▶ Problem description:
Everything from the line containing "You are a GUI" through the line containing "The height and" should be repeated exactly, and nothing else from the data.

▶ Available data:
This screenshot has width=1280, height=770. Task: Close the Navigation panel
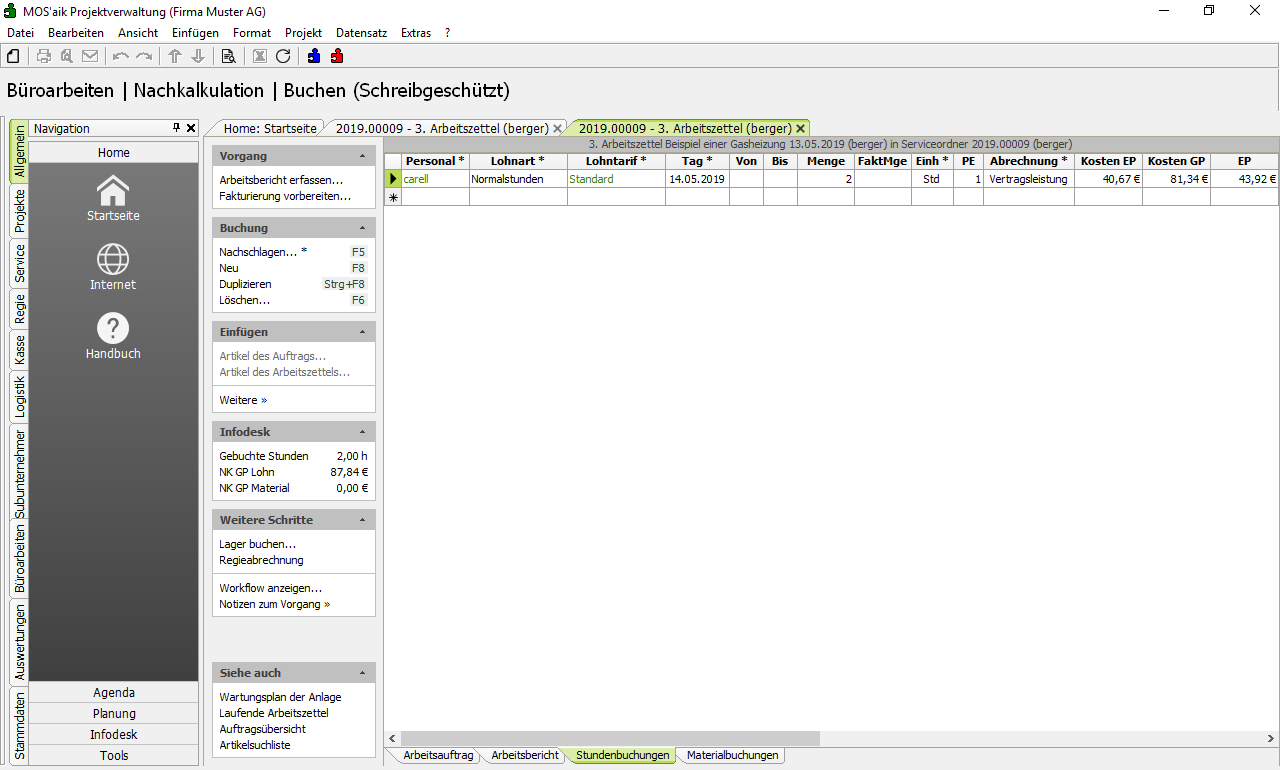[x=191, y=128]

...

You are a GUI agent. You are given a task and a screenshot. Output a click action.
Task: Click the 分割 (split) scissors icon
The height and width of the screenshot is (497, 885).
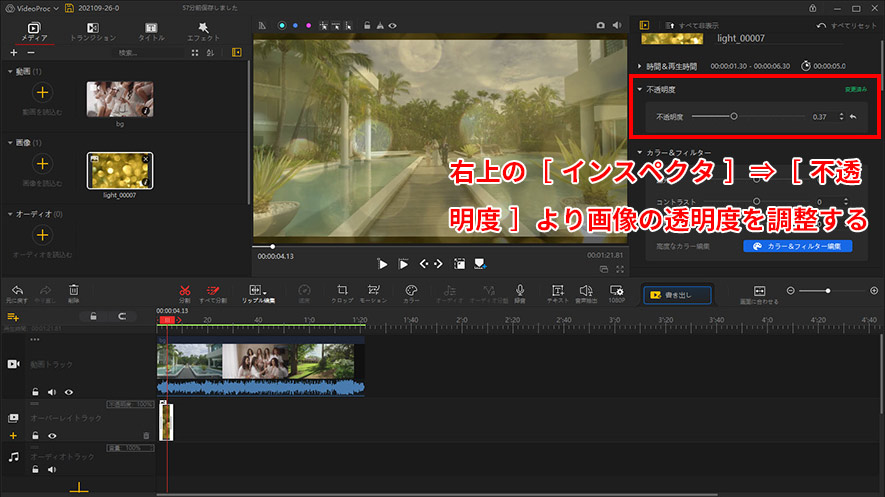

▶ Result below:
You are a GUI agent. You are given a task and a screenshot. Output a click action.
Task: Click the 分割 (split) scissors icon
The height and width of the screenshot is (497, 885).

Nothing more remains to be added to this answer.